### Task description
Transcribe the whole listing without a single picture.

### Source data
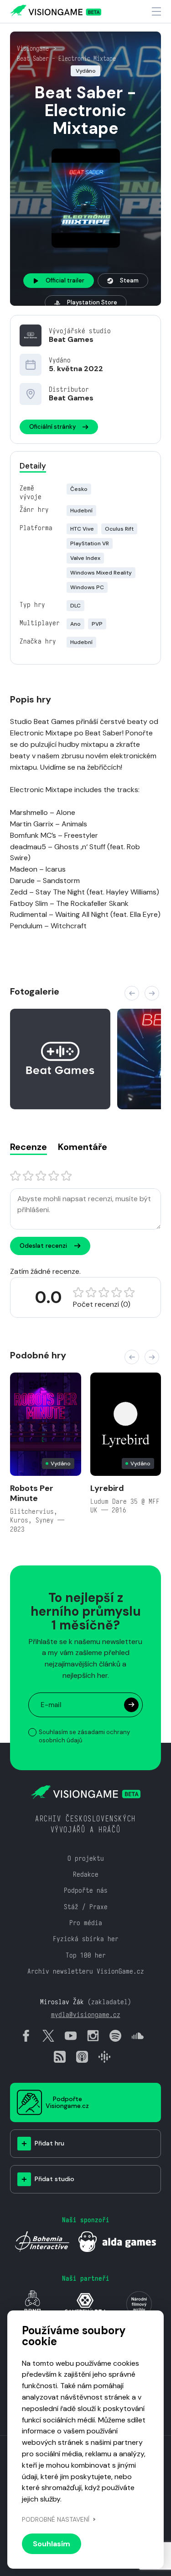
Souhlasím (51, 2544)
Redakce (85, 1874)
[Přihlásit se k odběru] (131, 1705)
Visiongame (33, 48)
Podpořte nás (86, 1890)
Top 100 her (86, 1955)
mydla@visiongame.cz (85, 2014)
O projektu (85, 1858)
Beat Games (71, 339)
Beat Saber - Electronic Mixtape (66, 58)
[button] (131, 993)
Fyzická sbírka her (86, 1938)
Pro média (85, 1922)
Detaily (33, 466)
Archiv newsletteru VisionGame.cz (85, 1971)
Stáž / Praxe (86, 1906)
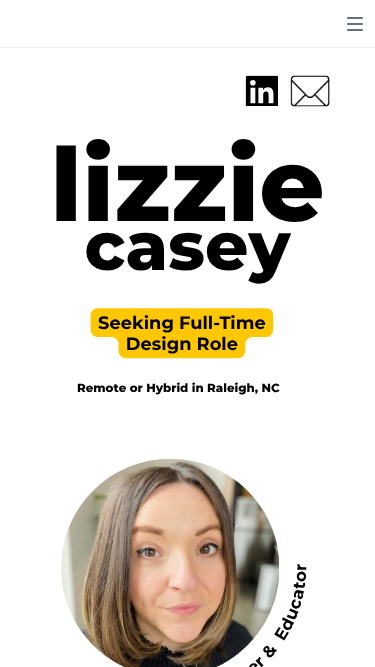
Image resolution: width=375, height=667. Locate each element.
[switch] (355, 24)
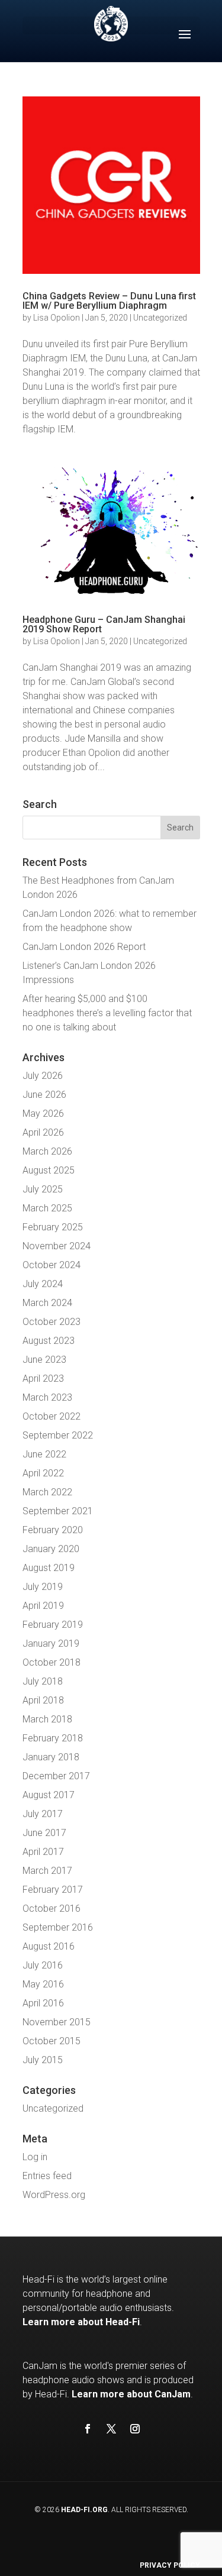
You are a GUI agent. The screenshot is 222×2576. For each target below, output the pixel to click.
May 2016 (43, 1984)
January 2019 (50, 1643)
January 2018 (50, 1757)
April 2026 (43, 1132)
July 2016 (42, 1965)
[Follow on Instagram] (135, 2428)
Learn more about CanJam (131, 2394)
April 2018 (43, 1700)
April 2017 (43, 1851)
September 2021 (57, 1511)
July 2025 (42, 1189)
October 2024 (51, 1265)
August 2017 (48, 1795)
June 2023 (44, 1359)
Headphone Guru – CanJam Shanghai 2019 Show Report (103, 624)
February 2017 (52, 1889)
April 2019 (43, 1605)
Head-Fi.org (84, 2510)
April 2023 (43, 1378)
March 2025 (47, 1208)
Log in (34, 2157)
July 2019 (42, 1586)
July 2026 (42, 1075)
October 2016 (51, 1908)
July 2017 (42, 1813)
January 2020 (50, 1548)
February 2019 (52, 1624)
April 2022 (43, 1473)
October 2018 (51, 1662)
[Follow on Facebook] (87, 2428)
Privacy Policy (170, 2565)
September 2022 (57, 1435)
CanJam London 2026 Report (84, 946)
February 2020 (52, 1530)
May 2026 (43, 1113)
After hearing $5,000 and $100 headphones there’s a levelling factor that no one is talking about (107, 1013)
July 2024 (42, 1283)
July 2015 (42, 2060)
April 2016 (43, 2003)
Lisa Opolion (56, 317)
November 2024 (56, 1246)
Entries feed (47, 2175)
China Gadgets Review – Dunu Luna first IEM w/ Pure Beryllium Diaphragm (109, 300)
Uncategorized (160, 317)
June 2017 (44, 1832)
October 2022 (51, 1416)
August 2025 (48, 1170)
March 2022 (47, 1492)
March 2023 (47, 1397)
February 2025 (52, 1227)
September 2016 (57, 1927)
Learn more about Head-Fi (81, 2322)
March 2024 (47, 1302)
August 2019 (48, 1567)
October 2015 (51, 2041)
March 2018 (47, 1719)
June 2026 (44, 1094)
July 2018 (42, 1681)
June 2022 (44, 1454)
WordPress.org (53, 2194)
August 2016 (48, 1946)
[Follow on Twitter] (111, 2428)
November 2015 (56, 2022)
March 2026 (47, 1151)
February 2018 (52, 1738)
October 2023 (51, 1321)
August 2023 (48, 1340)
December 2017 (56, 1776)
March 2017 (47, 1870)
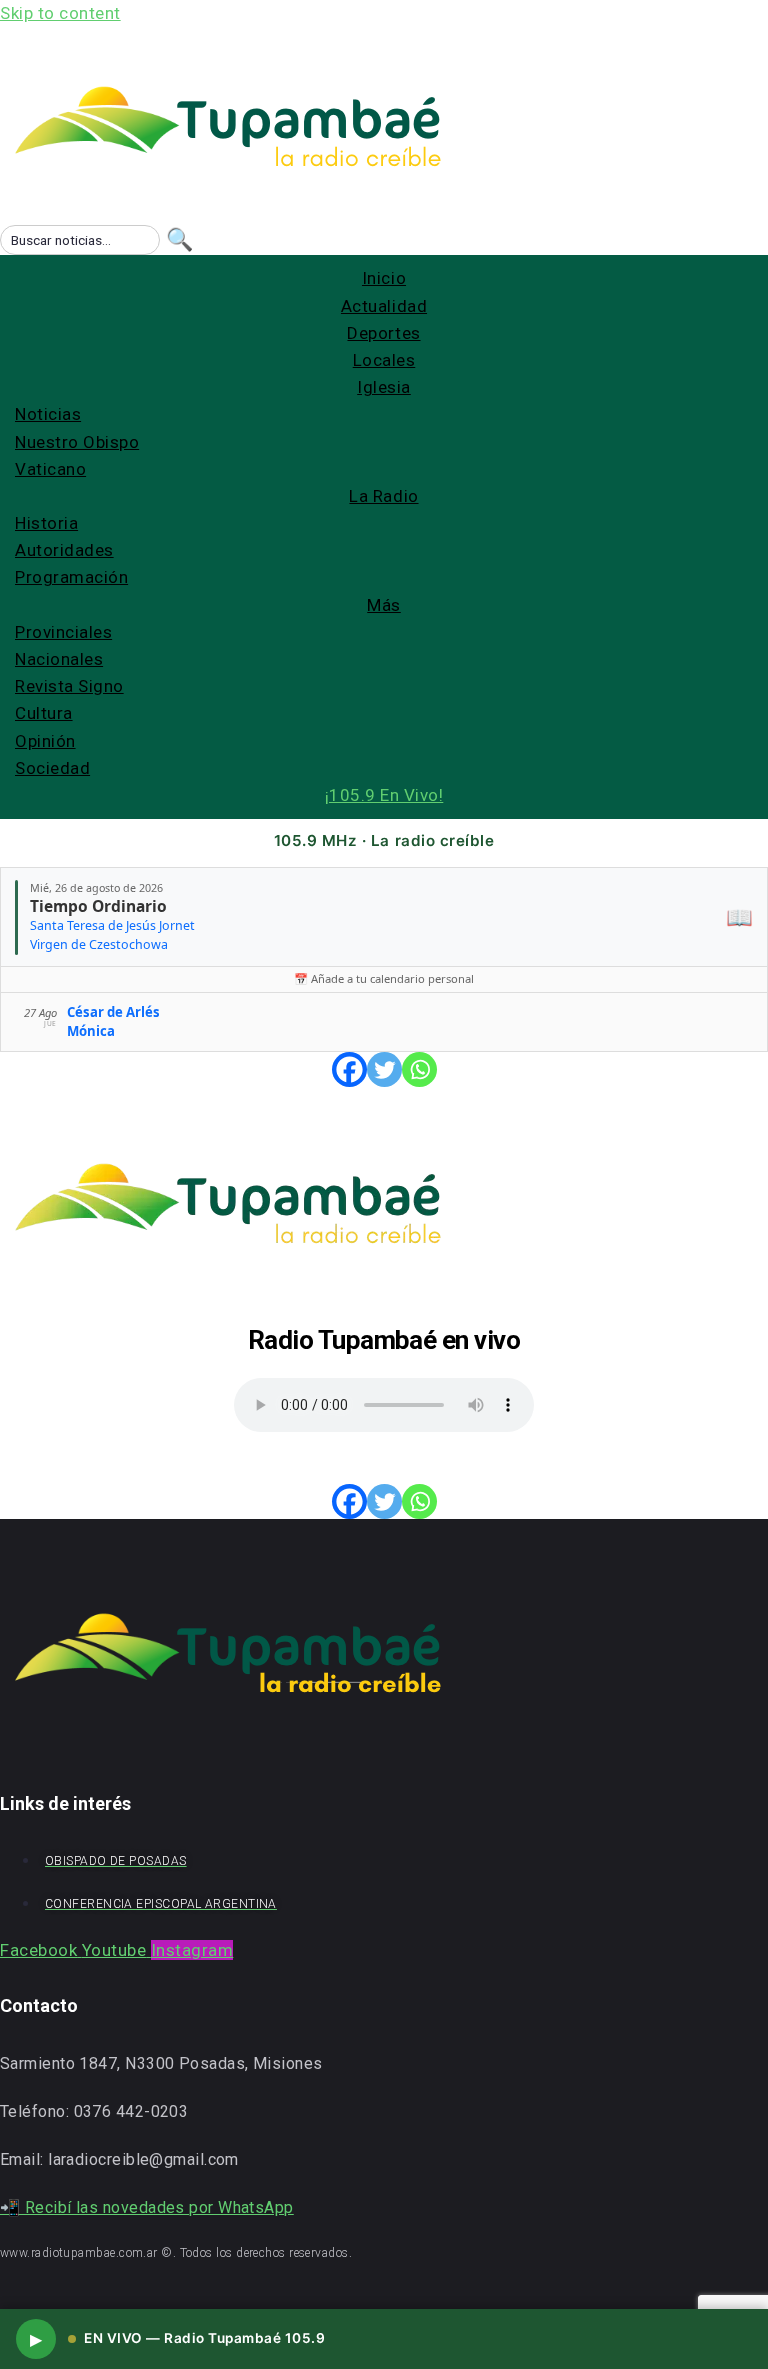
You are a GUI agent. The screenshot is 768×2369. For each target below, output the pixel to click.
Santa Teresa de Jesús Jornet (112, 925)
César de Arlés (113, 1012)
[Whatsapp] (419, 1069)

### Finished exercise
Souhlasím (51, 2544)
Redakce (85, 1874)
[Přihlásit se k odběru] (131, 1705)
Visiongame (33, 48)
Podpořte nás (86, 1890)
Top 100 her (86, 1955)
mydla@visiongame.cz (85, 2014)
O projektu (85, 1858)
Beat Games (71, 339)
Beat Saber - Electronic Mixtape (66, 58)
[button] (131, 993)
Fyzická sbírka her (86, 1938)
Pro média (85, 1922)
Detaily (33, 466)
Archiv newsletteru VisionGame.cz (85, 1971)
Stáž / Praxe (86, 1906)
Image resolution: width=375, height=667. Locate each element.
[switch] (355, 24)
You are a GUI agent. The screenshot is 222×2576. For each target below, output the pixel to click.
May 2016 (43, 1984)
January 2019 (50, 1643)
January 2018 (50, 1757)
April 2026 (43, 1132)
July 2016 (42, 1965)
[Follow on Instagram] (135, 2428)
Learn more about CanJam (131, 2394)
April 2018 (43, 1700)
April 2017 (43, 1851)
September 2021 (57, 1511)
July 2025 (42, 1189)
October 2024 (51, 1265)
August 2017 (48, 1795)
June 2023 (44, 1359)
Headphone Guru – CanJam Shanghai 2019 Show Report (103, 624)
February 2017 (52, 1889)
April 2019 (43, 1605)
Head-Fi.org (84, 2510)
April 2023 (43, 1378)
March 2025 (47, 1208)
Log in (34, 2157)
July 2019 (42, 1586)
July 2026 (42, 1075)
October 2016 (51, 1908)
July 2017 (42, 1813)
January 2020 (50, 1548)
February 2019 (52, 1624)
April 2022 (43, 1473)
October 2018 (51, 1662)
[Follow on Facebook] (87, 2428)
Privacy Policy (170, 2565)
September 2022 (57, 1435)
CanJam London 2026 Report (84, 946)
February 2020 (52, 1530)
May 2026 (43, 1113)
After hearing $5,000 and $100 headphones there’s a levelling factor that no one is talking about (107, 1013)
July 2024 (42, 1283)
July 2015 (42, 2060)
April 2016 (43, 2003)
Lisa Opolion (56, 317)
November 2024 (56, 1246)
Entries feed (47, 2175)
China Gadgets Review – Dunu Luna first IEM w/ Pure Beryllium Diaphragm (109, 300)
Uncategorized (160, 317)
June 2017 (44, 1832)
October 2022 (51, 1416)
August 2025 (48, 1170)
March 2022 (47, 1492)
March 2023 (47, 1397)
February 2025 (52, 1227)
September 2016 (57, 1927)
Learn more about Head-Fi (81, 2322)
March 2024 (47, 1302)
August 2019 (48, 1567)
October 2015 (51, 2041)
March 2018 (47, 1719)
June 2026 (44, 1094)
July 2018 (42, 1681)
June 2022 (44, 1454)
WordPress.org (53, 2194)
August 2016 (48, 1946)
[Follow on Twitter] (111, 2428)
November 2015 (56, 2022)
March 2026 (47, 1151)
February 2018 (52, 1738)
October 2023 (51, 1321)
August 2023 (48, 1340)
December 2017 (56, 1776)
March 2017 (47, 1870)
You are a GUI agent. The screenshot is 768×2369. For each target below, output the pixel to click.
Santa Teresa de Jesús Jornet (112, 925)
César de Arlés (113, 1012)
[Whatsapp] (419, 1069)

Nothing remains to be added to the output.